Herr Kippenbach war überzeugt davon, daß die Kinder zusammen paßten. Obwohl er zugeben mußte, daß der Umsatz seiner Fabrik ein wenig hinter dem des Bomberlingschen Unternehmens zurückstand. Er erläuterte bedauernd, daß auf jeden in der Welt zwar ein Sarg käme, aber noch kein selbsttätiges Klavier.

Doch, was nicht ist, kann noch werden. Immerhin, die jungen Herrschaften Kippenbach würden zu leben haben. Und er nannte die Summe, die er sich als Mitgift des Fräulein Bomberling gedacht hatte.

Es war eine hübsche vielstellige Zahl mit sehr viel Nullen. So eine, die man als Hauptgewinn dick und schwarz auf den Losen tanzen sieht.

Zwei scharfe Augenpaare prüften sich. Zwei schlaue Geschäftsgesichter lächelten sich an.

»Wir müssen meine Tochter fragen. Und meine Frau,« antwortete Bomberling ruhig.

»Gewiß, gewiß,« beeilte sich der andre zu sagen. Er hatte seinem Gegenüber nicht das geringste Staunen ansehen können, als er die erhebliche Summe vorschlug. Die Fabrik mußte noch besser stehen, als er schon durch die geheime Auskunft erfahren hatte. Er war zufrieden und imponiert. –

Als Anna diese große Mitteilung erfuhr, war sie zuerst erfreut. Dann wurde sie nachdenklich. Und dann betrübt. Ihre Wünsche waren überholt worden. Die Wirklichkeit war zu plötzlich.

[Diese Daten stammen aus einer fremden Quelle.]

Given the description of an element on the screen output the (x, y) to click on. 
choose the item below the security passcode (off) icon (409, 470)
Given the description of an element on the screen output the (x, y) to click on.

Nun sollte es entschieden sein, daß es kein Adliger war? Jetzt, wo sie schon zehn Pfund weniger wog.

Es sollte Tatsache werden, daß Babette nicht mehr bei ihr und August daheim war? Babette Kippenbach?

Frau Anna begann zu weinen. Und schob alle Entscheidung Bomberling zu.

Bomberling aber sagte, daß niemand zu bestimmen habe als Babette.

Die Siebzehnjährige saß in ihrem Zimmer, über Hefte und Bücher gebeugt. Auf der Mitte des Tisches stand eine gläserne Schale mit Schneeglöckchen.

Die Bücher, die vor Babette lagen, hatte Paul auf der Handelsschule benutzt. Auf manchem Blatt waren kleine Zeichnungen am Rand. Nachdenken oder Zerstreutheit mochten damals Pauls Hand geführt haben. Sie machten Babette großen Spaß. Auf einer Seite war eine kleine Puppe, die aus einer Flasche sog. Paul hatte gesagt, daß diese sie selbst vorstellen sollte. So klein war sie gewesen, als er aus diesen Büchern las.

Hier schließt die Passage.